1 août 2016

Homeland


Créateurs : Howard Gordon & Alex Gansa
Avec : Claire Danes, Rupert Friend, Damian Lewis, Mandy Patinkin...
Dates de diffusion : 2011-présent
Pays : USA
Note : ♥♥♥♥♥

"Assad is still in power, ISIS is still growing... 
Are we really getting anywhere in Syria?"

Attention : cette critique comporte des spoilers majeurs sur l'ensemble de la série Homeland ! Continuez votre lecture à vos risques et périls...
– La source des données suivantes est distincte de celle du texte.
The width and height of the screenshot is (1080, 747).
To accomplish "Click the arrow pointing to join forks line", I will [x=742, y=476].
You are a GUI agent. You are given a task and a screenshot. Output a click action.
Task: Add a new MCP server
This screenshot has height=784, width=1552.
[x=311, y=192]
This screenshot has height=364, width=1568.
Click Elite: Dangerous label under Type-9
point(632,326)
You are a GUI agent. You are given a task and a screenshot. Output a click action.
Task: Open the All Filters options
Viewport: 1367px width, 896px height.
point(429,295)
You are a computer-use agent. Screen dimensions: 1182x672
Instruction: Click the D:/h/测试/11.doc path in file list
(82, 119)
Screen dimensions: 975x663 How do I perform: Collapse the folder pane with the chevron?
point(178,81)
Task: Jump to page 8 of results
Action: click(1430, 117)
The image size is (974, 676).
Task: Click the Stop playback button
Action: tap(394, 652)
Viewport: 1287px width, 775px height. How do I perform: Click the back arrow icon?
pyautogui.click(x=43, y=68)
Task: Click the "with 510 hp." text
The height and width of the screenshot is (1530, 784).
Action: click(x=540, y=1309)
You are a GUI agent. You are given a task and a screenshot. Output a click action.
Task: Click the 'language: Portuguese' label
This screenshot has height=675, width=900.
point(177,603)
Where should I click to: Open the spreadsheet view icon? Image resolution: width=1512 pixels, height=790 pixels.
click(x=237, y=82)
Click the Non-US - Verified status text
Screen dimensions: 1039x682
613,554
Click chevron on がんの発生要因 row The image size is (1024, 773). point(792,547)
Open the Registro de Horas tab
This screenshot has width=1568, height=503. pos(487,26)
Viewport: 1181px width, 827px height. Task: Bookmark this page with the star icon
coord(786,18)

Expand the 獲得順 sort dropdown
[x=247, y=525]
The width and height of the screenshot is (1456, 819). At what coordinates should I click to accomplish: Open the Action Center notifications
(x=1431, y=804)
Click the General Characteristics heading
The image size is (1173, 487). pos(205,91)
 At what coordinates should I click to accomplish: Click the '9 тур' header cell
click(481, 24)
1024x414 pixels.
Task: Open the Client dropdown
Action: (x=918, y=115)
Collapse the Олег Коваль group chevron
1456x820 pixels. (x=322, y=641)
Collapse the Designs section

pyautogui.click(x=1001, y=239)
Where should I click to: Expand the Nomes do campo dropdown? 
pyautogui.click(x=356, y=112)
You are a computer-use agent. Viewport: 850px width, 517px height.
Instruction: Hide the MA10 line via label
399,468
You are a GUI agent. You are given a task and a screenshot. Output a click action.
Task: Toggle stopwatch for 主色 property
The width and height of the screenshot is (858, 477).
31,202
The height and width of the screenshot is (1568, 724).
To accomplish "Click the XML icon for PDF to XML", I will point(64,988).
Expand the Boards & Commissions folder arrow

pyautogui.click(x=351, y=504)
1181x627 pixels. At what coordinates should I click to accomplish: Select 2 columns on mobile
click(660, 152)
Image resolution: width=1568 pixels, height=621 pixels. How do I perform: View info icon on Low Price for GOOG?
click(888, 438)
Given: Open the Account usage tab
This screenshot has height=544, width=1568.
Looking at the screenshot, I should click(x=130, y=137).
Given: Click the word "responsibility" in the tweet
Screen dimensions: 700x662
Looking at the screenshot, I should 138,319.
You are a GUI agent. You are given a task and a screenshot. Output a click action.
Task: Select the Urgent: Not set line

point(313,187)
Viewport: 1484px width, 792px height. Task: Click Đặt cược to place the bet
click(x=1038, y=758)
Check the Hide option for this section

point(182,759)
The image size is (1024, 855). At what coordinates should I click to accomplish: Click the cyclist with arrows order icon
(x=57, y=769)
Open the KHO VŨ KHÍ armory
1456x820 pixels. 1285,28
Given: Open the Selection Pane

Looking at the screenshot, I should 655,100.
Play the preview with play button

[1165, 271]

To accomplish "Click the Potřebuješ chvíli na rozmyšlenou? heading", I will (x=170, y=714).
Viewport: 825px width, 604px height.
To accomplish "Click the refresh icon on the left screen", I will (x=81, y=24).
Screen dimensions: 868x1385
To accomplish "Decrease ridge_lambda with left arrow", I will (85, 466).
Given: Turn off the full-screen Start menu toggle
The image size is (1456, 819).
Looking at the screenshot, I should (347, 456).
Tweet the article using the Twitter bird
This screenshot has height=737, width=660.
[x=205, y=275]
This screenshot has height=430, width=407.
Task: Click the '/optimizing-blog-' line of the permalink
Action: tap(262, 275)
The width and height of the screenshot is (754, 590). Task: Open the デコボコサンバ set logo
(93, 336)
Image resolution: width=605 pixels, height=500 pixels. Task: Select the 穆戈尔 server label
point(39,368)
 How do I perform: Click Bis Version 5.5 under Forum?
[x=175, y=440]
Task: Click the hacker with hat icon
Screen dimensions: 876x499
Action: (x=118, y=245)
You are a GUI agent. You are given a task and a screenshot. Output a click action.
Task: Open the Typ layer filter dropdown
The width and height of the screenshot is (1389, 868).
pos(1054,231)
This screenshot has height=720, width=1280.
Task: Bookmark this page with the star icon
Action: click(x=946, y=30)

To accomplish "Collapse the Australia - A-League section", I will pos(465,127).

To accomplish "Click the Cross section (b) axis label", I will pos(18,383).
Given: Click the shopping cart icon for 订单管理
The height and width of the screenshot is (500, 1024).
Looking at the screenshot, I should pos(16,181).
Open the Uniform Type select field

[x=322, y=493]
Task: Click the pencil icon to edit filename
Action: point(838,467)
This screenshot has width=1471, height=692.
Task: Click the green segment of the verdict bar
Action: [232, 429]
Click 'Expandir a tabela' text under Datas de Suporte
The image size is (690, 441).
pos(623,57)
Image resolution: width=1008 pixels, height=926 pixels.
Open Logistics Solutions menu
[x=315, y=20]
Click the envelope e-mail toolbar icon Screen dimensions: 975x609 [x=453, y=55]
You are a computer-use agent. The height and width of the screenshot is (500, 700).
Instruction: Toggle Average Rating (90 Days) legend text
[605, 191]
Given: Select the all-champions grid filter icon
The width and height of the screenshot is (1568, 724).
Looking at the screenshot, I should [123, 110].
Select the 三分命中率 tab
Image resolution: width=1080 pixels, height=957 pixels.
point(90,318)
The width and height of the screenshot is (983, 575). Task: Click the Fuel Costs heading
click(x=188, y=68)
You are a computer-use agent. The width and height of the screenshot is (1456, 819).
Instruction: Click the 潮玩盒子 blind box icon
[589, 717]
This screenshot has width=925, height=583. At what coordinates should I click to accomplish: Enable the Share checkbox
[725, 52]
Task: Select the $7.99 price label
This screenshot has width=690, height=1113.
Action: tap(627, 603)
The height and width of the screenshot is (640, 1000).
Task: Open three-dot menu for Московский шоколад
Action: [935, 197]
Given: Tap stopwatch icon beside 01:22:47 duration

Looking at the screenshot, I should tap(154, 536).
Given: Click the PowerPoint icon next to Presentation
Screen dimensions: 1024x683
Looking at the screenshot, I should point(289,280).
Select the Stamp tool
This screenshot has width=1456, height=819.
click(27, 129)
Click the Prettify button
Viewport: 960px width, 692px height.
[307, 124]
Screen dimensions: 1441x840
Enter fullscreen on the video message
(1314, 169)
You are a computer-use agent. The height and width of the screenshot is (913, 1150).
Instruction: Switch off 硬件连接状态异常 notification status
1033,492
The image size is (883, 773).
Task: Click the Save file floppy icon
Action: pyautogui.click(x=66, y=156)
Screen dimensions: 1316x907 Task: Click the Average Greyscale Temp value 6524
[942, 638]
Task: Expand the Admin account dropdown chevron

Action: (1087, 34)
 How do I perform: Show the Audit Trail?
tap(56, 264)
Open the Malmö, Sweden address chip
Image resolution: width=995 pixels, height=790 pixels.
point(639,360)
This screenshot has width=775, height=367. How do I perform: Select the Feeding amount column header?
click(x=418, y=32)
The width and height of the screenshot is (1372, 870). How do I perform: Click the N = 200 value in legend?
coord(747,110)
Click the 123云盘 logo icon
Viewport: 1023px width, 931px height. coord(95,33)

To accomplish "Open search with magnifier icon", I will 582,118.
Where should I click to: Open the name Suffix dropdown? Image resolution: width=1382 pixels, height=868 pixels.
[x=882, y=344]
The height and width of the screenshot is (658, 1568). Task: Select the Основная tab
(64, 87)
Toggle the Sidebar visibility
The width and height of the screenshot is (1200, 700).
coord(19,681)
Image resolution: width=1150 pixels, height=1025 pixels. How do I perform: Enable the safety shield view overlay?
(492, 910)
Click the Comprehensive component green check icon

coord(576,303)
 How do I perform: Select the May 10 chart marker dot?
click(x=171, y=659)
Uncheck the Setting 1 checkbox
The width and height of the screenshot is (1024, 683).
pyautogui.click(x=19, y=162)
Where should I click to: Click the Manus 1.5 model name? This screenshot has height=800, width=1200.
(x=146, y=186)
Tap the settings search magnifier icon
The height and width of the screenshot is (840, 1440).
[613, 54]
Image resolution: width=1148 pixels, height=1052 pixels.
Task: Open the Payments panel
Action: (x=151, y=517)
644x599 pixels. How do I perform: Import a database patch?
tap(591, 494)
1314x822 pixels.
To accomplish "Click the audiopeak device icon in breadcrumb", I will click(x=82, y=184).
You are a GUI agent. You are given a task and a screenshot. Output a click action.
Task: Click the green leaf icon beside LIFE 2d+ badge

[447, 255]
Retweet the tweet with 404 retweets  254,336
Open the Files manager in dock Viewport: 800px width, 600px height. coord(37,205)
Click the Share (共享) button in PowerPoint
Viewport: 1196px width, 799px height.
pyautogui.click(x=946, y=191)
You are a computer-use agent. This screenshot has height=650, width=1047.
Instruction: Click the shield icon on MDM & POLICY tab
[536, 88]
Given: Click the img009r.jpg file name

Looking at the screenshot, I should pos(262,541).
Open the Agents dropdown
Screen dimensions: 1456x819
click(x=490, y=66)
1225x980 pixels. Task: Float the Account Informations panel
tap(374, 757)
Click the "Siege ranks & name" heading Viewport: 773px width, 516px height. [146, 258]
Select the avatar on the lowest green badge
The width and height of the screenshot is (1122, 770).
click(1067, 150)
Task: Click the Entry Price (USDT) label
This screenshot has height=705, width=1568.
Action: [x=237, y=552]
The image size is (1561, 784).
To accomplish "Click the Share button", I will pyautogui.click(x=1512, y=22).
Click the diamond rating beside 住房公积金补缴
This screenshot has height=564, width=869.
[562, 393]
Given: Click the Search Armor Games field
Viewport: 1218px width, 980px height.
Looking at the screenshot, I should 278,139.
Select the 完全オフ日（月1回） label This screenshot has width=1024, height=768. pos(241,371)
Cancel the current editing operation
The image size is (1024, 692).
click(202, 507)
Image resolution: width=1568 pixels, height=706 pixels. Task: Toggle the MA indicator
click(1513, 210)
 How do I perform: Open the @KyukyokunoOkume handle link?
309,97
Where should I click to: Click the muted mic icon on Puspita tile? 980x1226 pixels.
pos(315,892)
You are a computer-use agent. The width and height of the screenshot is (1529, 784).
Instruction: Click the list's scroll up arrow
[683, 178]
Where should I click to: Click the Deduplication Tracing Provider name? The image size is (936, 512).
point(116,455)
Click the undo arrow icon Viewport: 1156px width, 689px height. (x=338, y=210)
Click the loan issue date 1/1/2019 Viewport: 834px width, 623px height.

Homeland est une série que je voulais critiquer depuis des années, et après m'être à peu près remise du final de la saison 5 (oh god, ce final !) je m'y attelle enfin. Adaptée de la série israélienne Hatufim, Homeland se situe au panthéon de mes séries préférées, tout là-haut avec Twin Peaks et Game of Thrones.

Comme la série comporte déjà 5 saisons, il est évidemment difficile d'en résumer le scénario  d'autant plus que la principale qualité de Homeland est de renouveler ses intrigues au fur et à mesure, évitant de tomber dans la redite ou de lasser le spectateur au fil des saisons. Nous suivons Carrie Mathison (Claire Danes), agent de la CIA spécialisée dans le contre-terrorisme, empêtrée dans une série d'intrigues terriblement palpitantes. La première saison commence avec la libération d'un marine américain, Nicholas Brody (Damian Lewis), qui vient de passer huit ans dans une prison en Afghanistan. Accueilli par la population et le gouvernement comme un héros de guerre et faisant rapidement son chemin jusqu'au Congrès, Brody est rapidement suspecté par Carrie d'avoir été "retourné" et de travailler pour la cause terroriste...

Carrie Mathison (Claire Danes) au Moyen-Orient

Si "l'affaire Brody" s'étend sur les trois premières saisons de Homeland, elle laisse cependant place à d'autres intrigues dans les saisons 4 et 5, où de nouveaux personnages et de nouveaux enjeux font leur apparition (sans que la série en perde son élan, bien au contraire). Au centre de la narration, on retrouve toujours le trio principal de la CIA; composé de Carrie, accompagnée de son mentor Saul Berenson (Mandy Patinkin) et de son collègue et ami Peter Quinn (Rupert Friend), 

Le scénario est comme toujours calqué avec précision sur l'actualité mondiale et la menace terroriste : la saison 4 se déroule en grande partie à Islamabad au Pakistan, ou Carrie poursuit le leader taliban Haissam Haqqani, et la saison 5, qui se passe à Berlin, aborde des sujets tels que la guerre contre l'État Islamique en Syrie, les attentats à l'arme chimique, le piratage informatique à la Edward Snowden ou encore les relations houleuses entre les USA et la Russie. La saison ayant été diffusée au moment des attentats du 13 novembre à Paris, elle fait plus que jamais écho à l'actualité, avec un réalisme extrême plutôt effrayant.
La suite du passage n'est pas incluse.